We also found N+1 queries hiding in a loop:

// Before: 50 queries for 50 orders
for _, order := range orders {
    items, _ := repo.GetItemsByOrderID(ctx, order.ID)
    order.Items = items
}

// After: 1 query
itemsByOrder, _ := repo.GetItemsByOrderIDs(ctx, orderIDs)
for _, order := range orders {
    order.Items = itemsByOrder[order.ID]
}

This alone cut 300ms off the P99.

Step 3: Fix Downstream Calls

Our service called three downstream services sequentially. Two of them were independent:

// Before: sequential, ~200ms total
user, _ := userService.Get(ctx, userID)          // 80ms
preferences, _ := prefService.Get(ctx, userID)   // 70ms
history, _ := historyService.Get(ctx, userID)     // 50ms

// After: parallel independent calls, ~80ms total
g, ctx := errgroup.WithContext(ctx)

var user *User
var preferences *Preferences
var history *History

g.Go(func() error {
    var err error
    user, err = userService.Get(ctx, userID)
    return err
})
g.Go(func() error {
    var err error
    preferences, err = prefService.Get(ctx, userID)
    return err
})
g.Go(func() error {
    var err error
    history, err = historyService.Get(ctx, userID)
    return err
})

if err := g.Wait(); err != nil {
    return nil, err
}

Parallel calls reduced the downstream time from 200ms to 80ms.

Step 4: Add Caching

For data that changes infrequently, cache aggressively:

type TieredCache struct {
    local  *lru.Cache    // L1: in-process, ~1ms
    redis  *redis.Client // L2: network, ~5ms
}

func (c *TieredCache) Get(ctx context.Context, key string) ([]byte, error) {
    // L1
    if val, ok := c.local.Get(key); ok {
        return val.([]byte), nil
    }

    // L2
    val, err := c.redis.Get(ctx, key).Bytes()
    if err == nil {
        c.local.Add(key, val)
        return val, nil
    }

    return nil, ErrCacheMiss
}

In-process caching eliminated 40% of Redis calls. For our most-hit endpoints, cache hit rate was 85%.

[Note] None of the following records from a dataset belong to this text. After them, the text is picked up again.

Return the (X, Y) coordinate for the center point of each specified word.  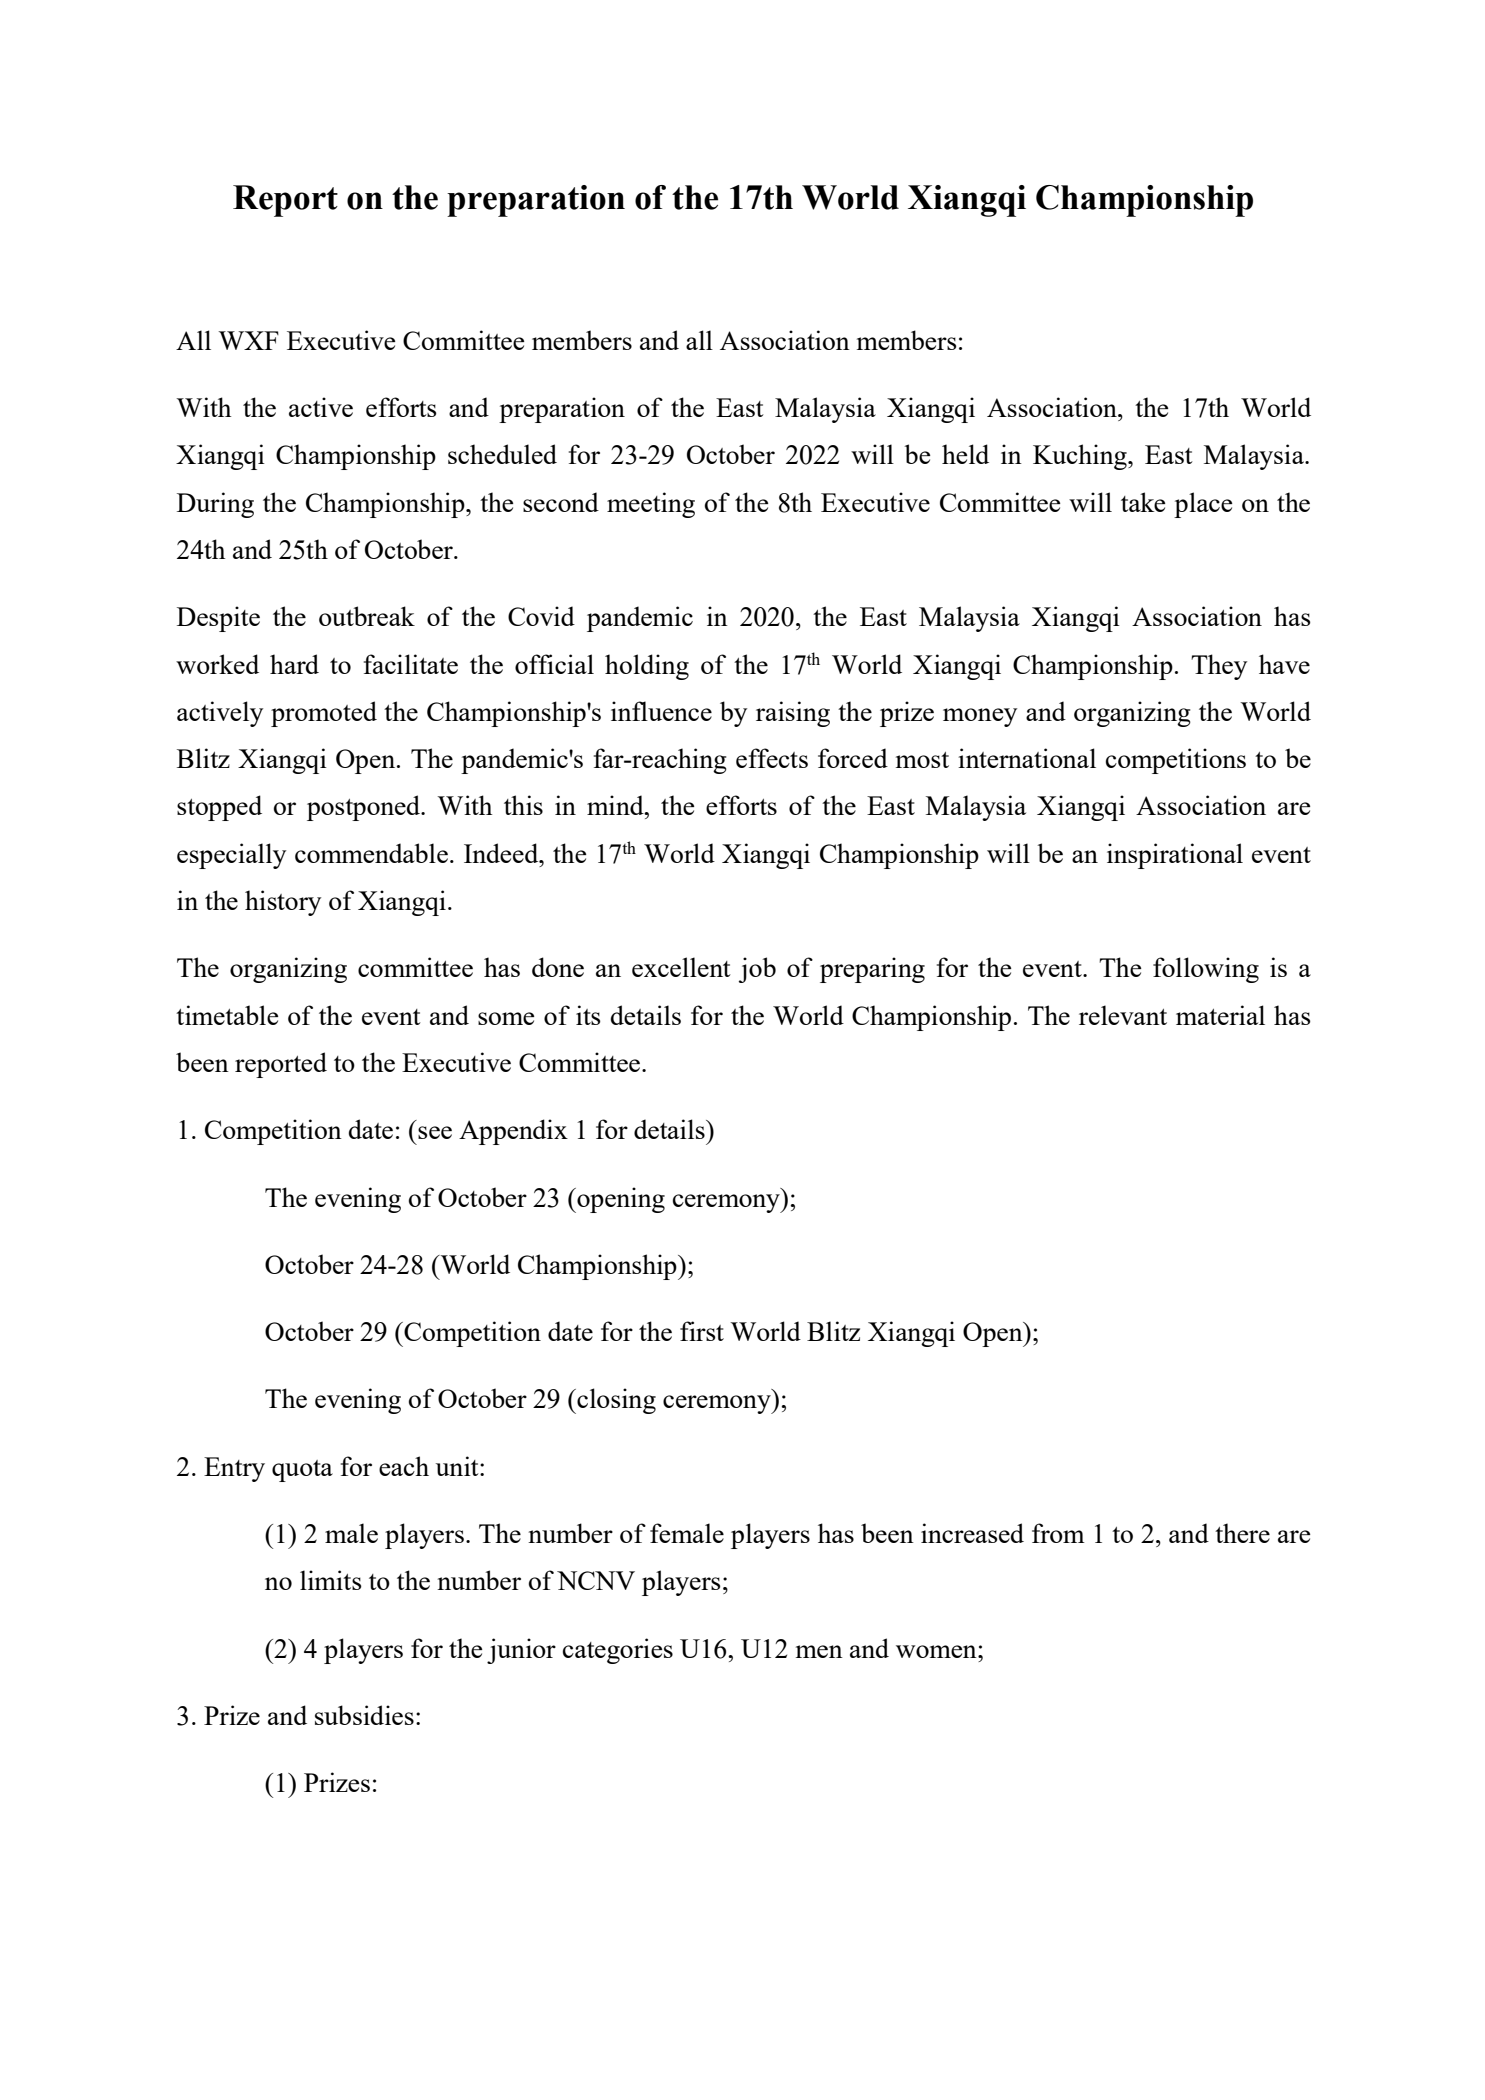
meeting (651, 505)
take (1143, 502)
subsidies (364, 1715)
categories (618, 1651)
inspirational (1175, 856)
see (435, 1132)
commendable (371, 853)
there (1242, 1533)
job (757, 970)
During (215, 505)
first (702, 1331)
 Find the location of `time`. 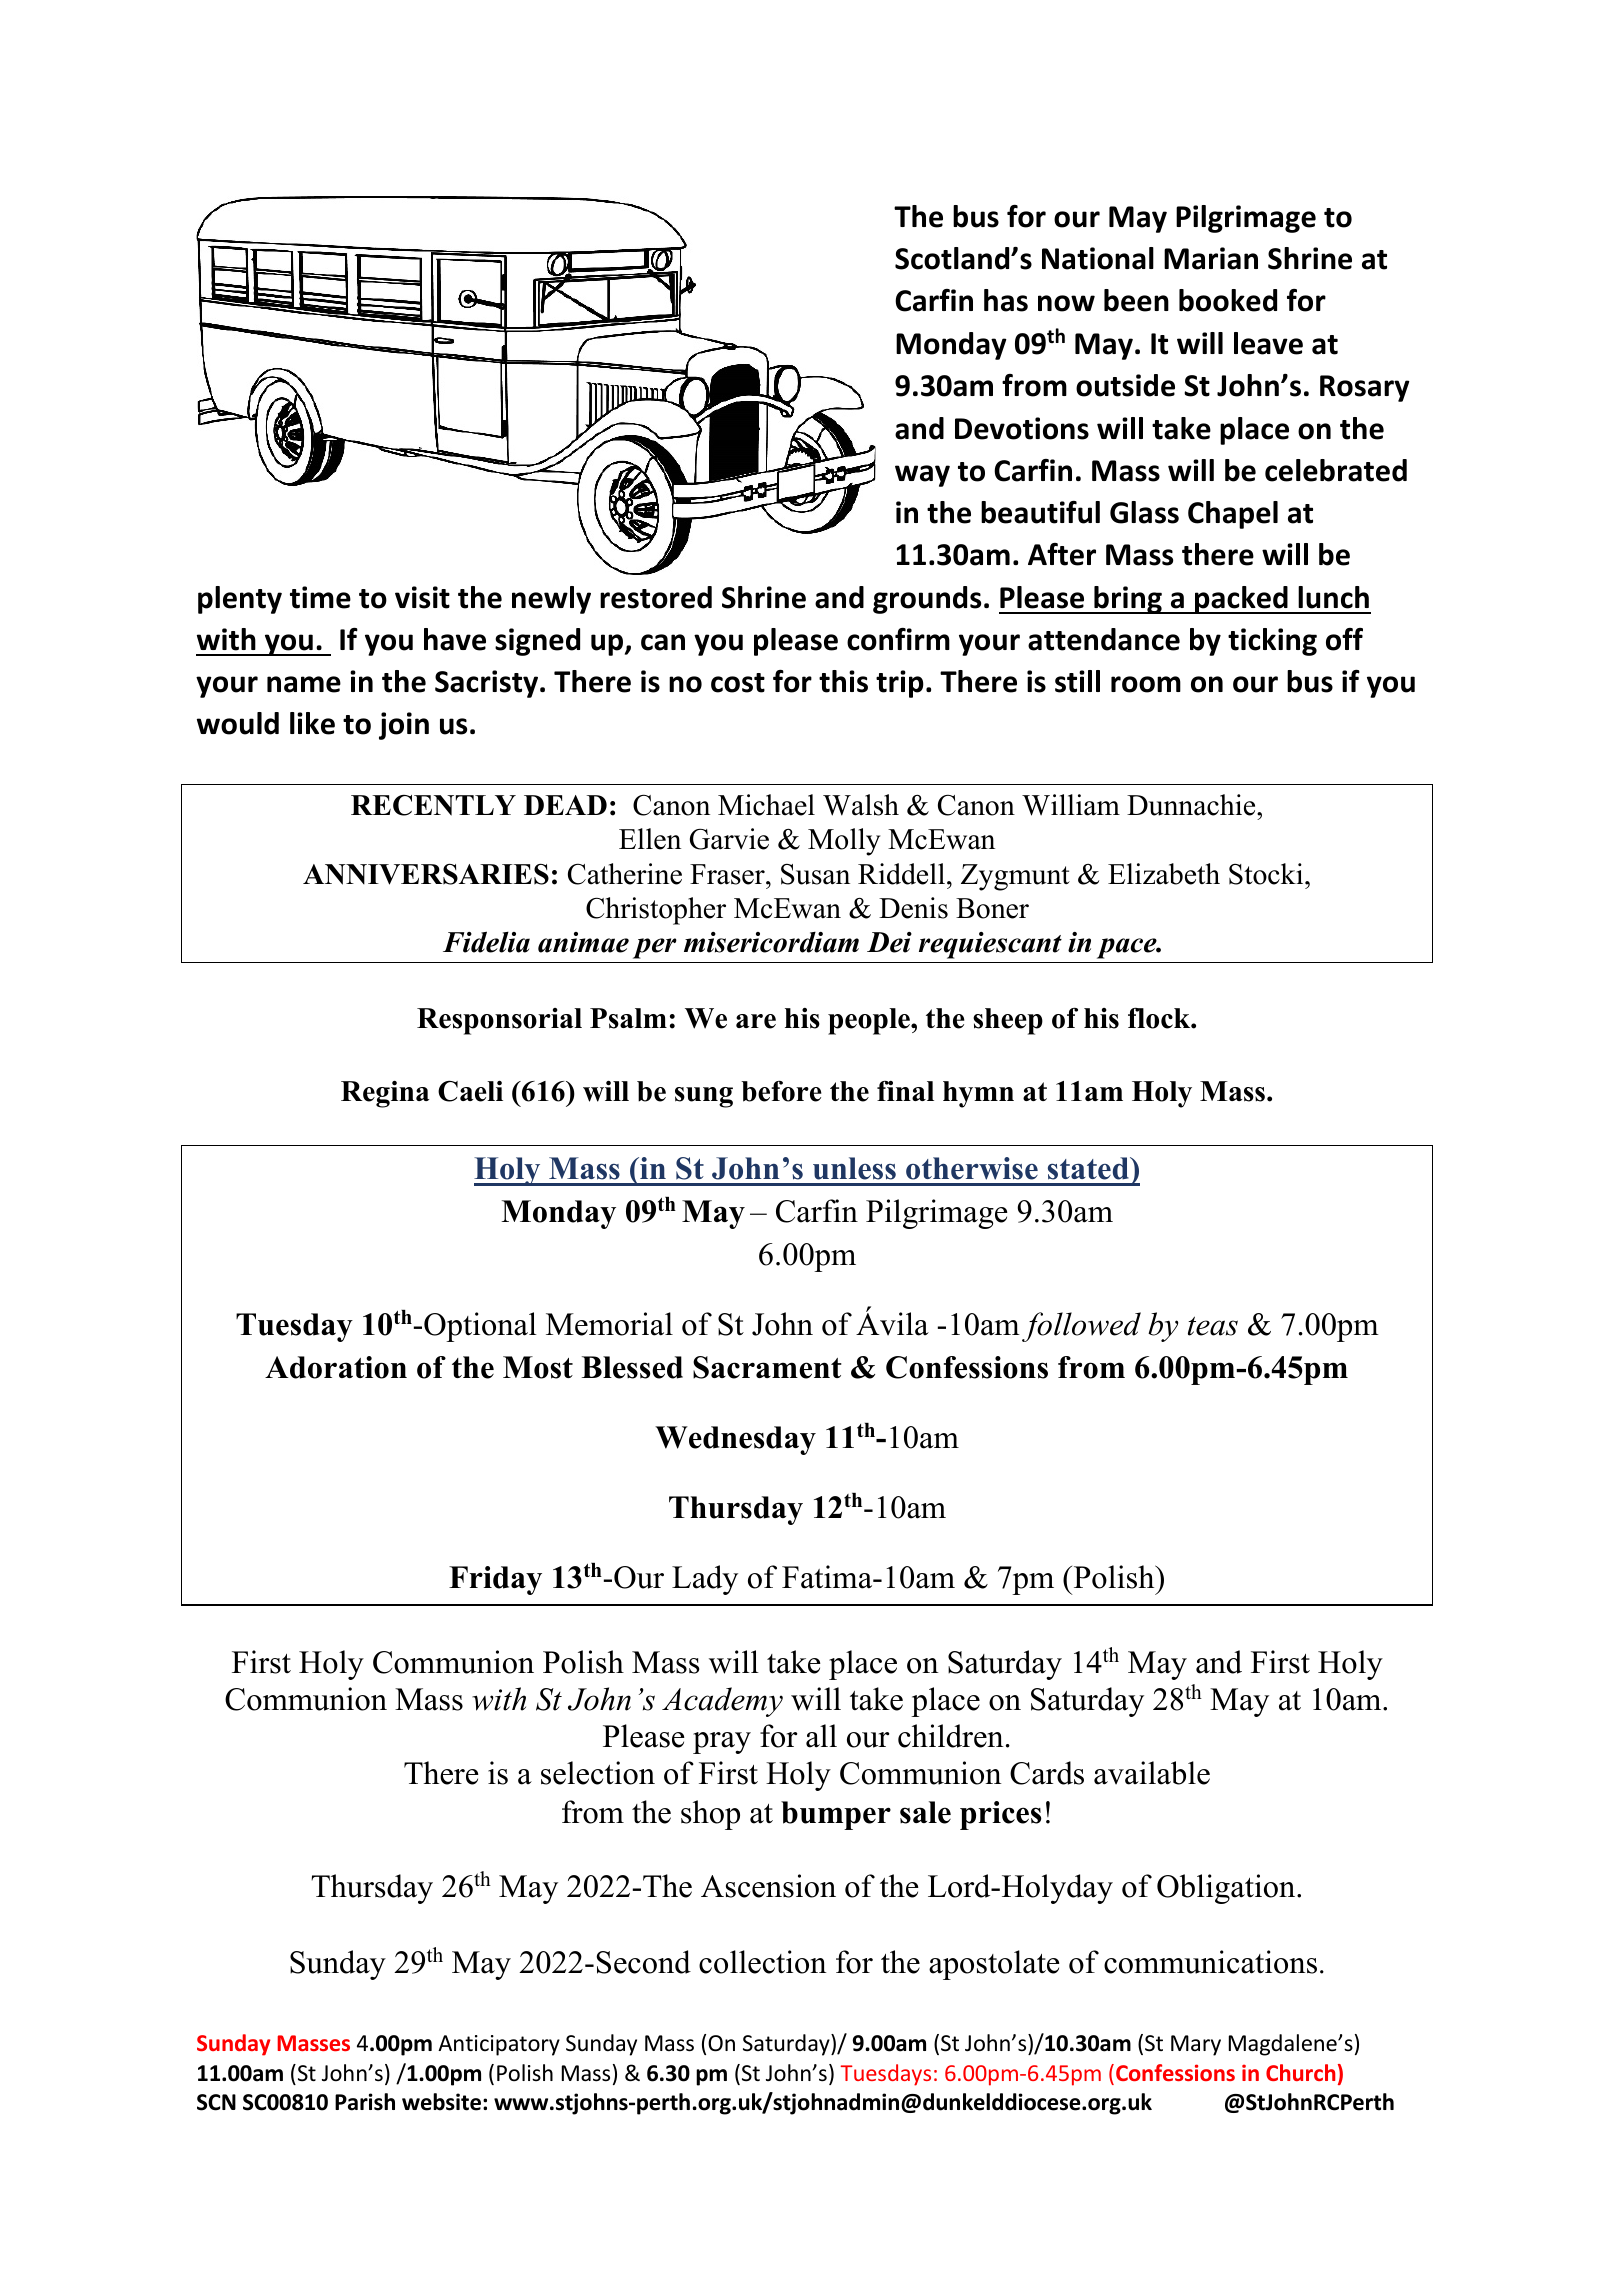

time is located at coordinates (320, 597).
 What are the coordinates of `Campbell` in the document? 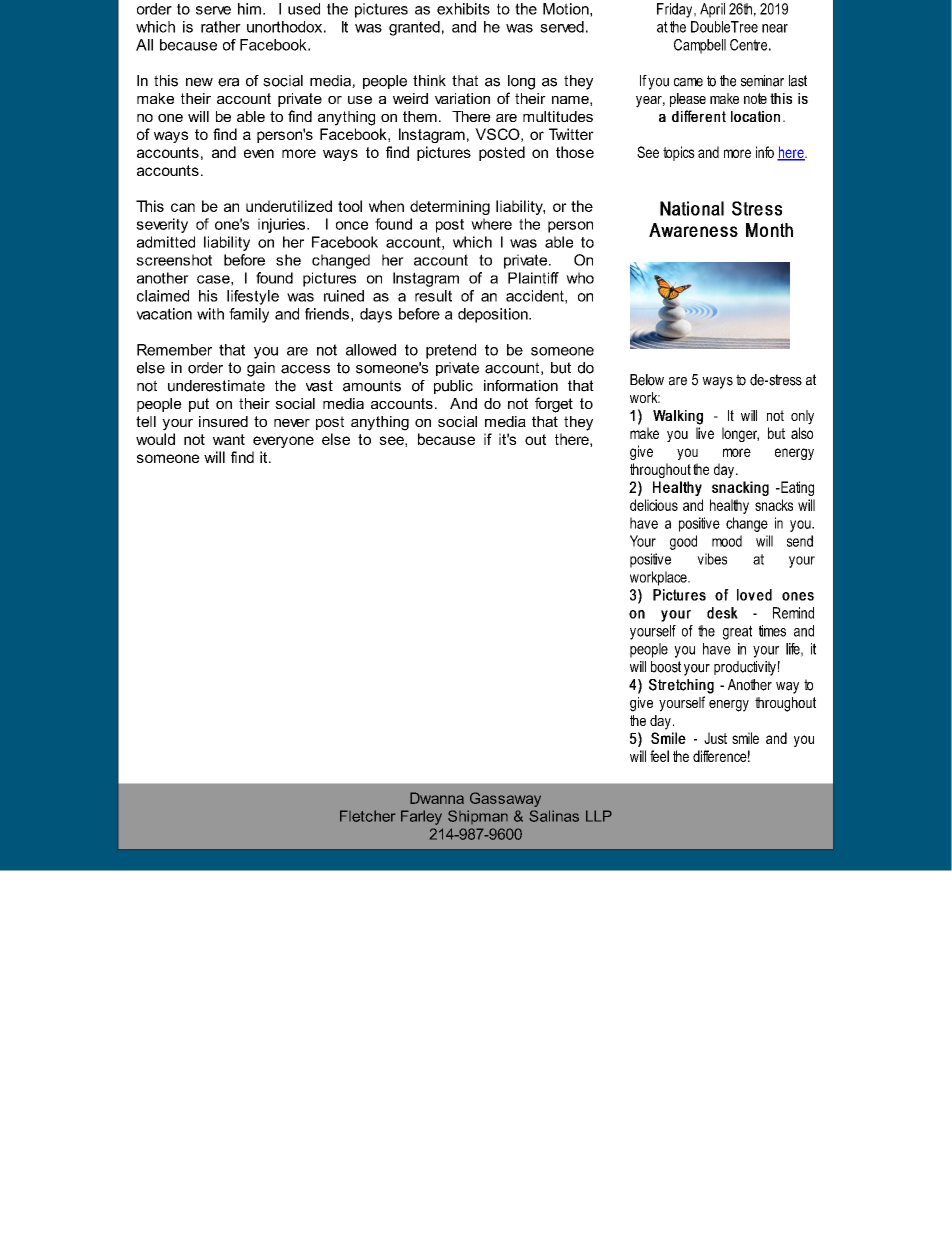 It's located at (700, 46).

Step 5: Async What You Can

Some work doesn’t need to happen in the request path:

// Before: send email synchronously (adds 100-500ms)
func (s *Service) CreateOrder(ctx context.Context, order Order) error {
    if err := s.repo.Create(ctx, order); err != nil {
        return err
    }
    return s.emailService.SendConfirmation(ctx, order) // Slow!
}

// After: publish event, handle email asynchronously
func (s *Service) CreateOrder(ctx context.Context, order Order) error {
    if err := s.repo.Create(ctx, order); err != nil {
        return err
    }
    s.events.Publish(ctx, OrderCreatedEvent{OrderID: order.ID})
    return nil // Return immediately
}

If the user doesn’t need to see the result in this response, don’t make them wait.

Results

MetricBeforeAfter
P50200ms25ms
P99800ms95ms
P99.92.5s200ms

The fixes weren’t exotic. Missing index, N+1 queries, sequential calls that should be parallel, missing cache, synchronous work that should be async. Boring fundamentals — dramatic results.